Normally I would expect a scots pine to produce multiple buds at each branchend, of which you keep 2. This way you create ramification. Or am I misunderstanding the question?
 
I have a basic question about pine growth and pruning that i think applies to bonsai and niwaki. I have a 20 year old Scot's pine that i rescued from a garden store. It is now about 6 feet tall. I bought it at a good price to reshape it into a cloud-pruned feature in my Japanese-style garden. It was machine pruned into a pom pom style. I pruned the pom poms to be reasonable looking pads. To shape what's left of the pom poms into pads, as each new spring's growth emerges as a candle i manually break off about 2/3 to 3/4 of the new growth. The candle hardens off as a branch and continues to grow, producing another candle next spring.

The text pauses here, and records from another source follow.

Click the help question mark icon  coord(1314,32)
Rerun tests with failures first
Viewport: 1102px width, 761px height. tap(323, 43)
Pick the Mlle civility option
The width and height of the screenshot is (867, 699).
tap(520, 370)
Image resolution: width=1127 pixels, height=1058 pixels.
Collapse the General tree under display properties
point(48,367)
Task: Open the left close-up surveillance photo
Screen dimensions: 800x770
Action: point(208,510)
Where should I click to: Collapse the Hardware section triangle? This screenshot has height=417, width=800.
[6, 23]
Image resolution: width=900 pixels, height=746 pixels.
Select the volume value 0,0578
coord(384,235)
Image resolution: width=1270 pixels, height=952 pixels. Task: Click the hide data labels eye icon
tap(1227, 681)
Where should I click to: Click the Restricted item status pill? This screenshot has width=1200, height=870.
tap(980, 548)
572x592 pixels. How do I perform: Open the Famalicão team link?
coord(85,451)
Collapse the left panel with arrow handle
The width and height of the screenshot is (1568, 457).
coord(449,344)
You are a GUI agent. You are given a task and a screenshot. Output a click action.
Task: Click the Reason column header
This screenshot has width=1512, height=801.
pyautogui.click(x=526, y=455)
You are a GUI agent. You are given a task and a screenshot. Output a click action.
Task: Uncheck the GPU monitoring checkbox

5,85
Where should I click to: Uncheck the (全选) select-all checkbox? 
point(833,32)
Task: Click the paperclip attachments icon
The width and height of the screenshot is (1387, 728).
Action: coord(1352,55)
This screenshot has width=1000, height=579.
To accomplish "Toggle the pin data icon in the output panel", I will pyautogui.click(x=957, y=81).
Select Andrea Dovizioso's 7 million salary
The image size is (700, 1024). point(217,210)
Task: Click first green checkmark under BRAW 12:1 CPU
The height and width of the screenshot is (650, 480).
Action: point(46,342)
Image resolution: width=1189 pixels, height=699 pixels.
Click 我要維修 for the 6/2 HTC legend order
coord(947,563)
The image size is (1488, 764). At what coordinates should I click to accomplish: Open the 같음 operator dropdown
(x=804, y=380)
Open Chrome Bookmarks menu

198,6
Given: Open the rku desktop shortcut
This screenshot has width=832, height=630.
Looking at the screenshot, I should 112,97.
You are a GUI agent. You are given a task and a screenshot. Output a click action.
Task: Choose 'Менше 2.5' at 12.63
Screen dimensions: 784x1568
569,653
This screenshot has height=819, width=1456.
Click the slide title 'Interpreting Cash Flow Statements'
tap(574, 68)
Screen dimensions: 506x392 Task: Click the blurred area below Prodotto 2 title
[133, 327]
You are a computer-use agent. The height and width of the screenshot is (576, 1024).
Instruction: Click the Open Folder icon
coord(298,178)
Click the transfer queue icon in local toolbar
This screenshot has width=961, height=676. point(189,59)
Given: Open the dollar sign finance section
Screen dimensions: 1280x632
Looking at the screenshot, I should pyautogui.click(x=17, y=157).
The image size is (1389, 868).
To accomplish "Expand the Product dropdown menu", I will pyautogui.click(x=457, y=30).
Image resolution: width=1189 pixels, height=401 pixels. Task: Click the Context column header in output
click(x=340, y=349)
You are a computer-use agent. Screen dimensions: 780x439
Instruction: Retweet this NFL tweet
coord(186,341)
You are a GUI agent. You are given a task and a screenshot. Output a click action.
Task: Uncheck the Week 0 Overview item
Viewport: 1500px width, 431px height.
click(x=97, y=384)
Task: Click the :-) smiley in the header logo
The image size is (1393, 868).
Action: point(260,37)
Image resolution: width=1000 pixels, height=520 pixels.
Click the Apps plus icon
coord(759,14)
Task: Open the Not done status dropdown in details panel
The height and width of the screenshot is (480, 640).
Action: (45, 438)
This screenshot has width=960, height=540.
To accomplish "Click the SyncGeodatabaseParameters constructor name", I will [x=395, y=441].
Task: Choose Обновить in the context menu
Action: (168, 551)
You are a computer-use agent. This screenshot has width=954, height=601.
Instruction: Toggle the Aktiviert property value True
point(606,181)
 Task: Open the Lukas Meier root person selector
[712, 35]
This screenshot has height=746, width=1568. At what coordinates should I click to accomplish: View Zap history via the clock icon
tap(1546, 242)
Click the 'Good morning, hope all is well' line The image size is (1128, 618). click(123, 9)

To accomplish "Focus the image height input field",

Over time, 5 to 10 years, won't this candle become a branch that is just a long ugly, twig with needles only on the end resembling a brush? If this is the case then how do we keep the pad of green needles close to the tree and not be on long twigs grown away from the tree's centre? i can only surmise that other "new" candles will emerge and i will encourage them to grow while gradually removing the long brushy twigs. Does this make sense? I can provide a drawing if it will help. -Geoff-
Do you have a picture of the tree?
 
Over time, 5 to 10 years, won't this candle become a branch that is just a long ugly, twig with needles only on the end resembling a brush?
Yes. That's why it's sometimes better to chase back the foliage by removing the shoot entirely in fall to produce backbudding. Snipping the elongating candle is less reliable on scots pines.
They elongate and elongate and elongate, and we cut back to a branch close to the trunk and start building the entire branch it again from scratch. At some point that becomes impossible, so the branch is either removed or replaced by a graft.
 
Is that enough for a murder?

Welcome to Crazy!

Every now and then just cut it back a little further, eventually you'll have enough inner growth to chop all the way back to that.